Warrant. Similar to the private company term sheet, the participating entity must issue to the Treasury a warrant for the purchase of additional debt securities having an aggregate amount, after net settlement, equal to 5 percent of the initial debt security investment. The warrant will have an exercise price of $0.01, and the Treasury intends to immediately exercise the warrant. The warrant debt securities will pay an interest rate of 13.8 percent per annum and cannot be redeemed until all of the investment debt securities are redeemed.

Regulatory Capital Status. The proceeds from the debt securities will qualify as Tier 2 capital for banks or savings associations. For holding companies, the proceeds will qualify as Tier 1 capital, provided that the applicable federal regulatory agencies issue an interim final rule designating the debt securities as Tier 1 capital for holding companies.

Dividend Restrictions. The dividend restrictions are generally consistent with the private company term sheet. Until the third anniversary of Treasury’s investment, the participating S corporation may not increase dividends per share without the Treasury’s consent. For the period commencing after year three and through year ten, the S corporation may not increase dividends by more than 3 percent per year without the Treasury’s consent. Notwithstanding the foregoing, however, a participating S corporation may increase dividend payments without the Treasury’s consent when the increase is solely proportionate to the increase in taxable income of the S corporation, and such dividends are distributed to shareholders in order to fund their individual tax payments on such taxable income.

Dividend; Repurchase Prohibitions. After the tenth anniversary of the investment date, participating S corporations may not pay any common dividends or repurchase any equity securities or trust preferred securities until the entity redeems or repurchases, in whole, the debt securities and the warrant debt securities.
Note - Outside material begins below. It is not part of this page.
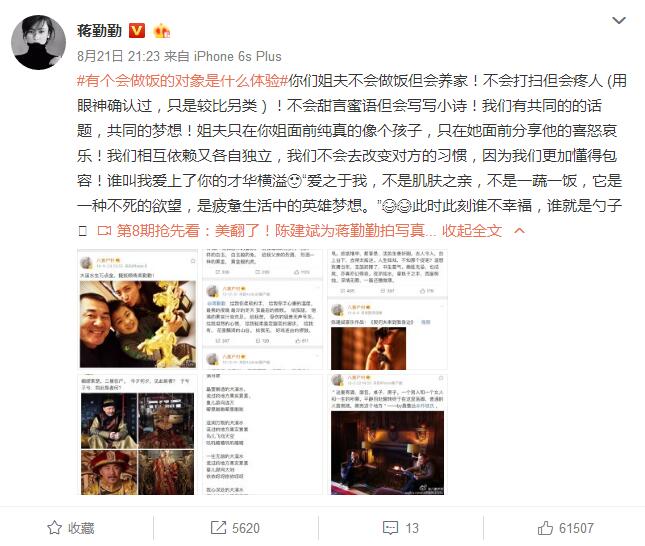
Task: Open the poem text screenshot thumbnail
Action: (x=262, y=434)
Acceleration. Principal and interest will accelerate and become immediately due, with respect to holding companies, only if the holding company files for bankruptcy protection, a major bank subsidiary of the holding company is placed into receivership or the institution defers interest on the debt securities for more than 20 quarters and, with respect to a bank or savings association, only upon such institution being placed into receivership.

Transferability; Registration Rights. The debt securities will not be subject to any contractual restrictions on transfer or the restrictions of any stockholders’ agreement; provided that the Treasury shall use its commercially reasonable efforts not to effect any transfer of the debt securities that would require the institution to become subject to the periodic reporting requirements of Section 13 or 15(d) the Securities Exchange Act of 1934. Please note that the term sheet does not otherwise contain a provision specifically prohibiting a transfer by the Treasury that would upset the entity’s S corporation status.

The remaining provisions of the S corporation term sheet are similar to the private company term sheet released by the Treasury on November 17, 2008.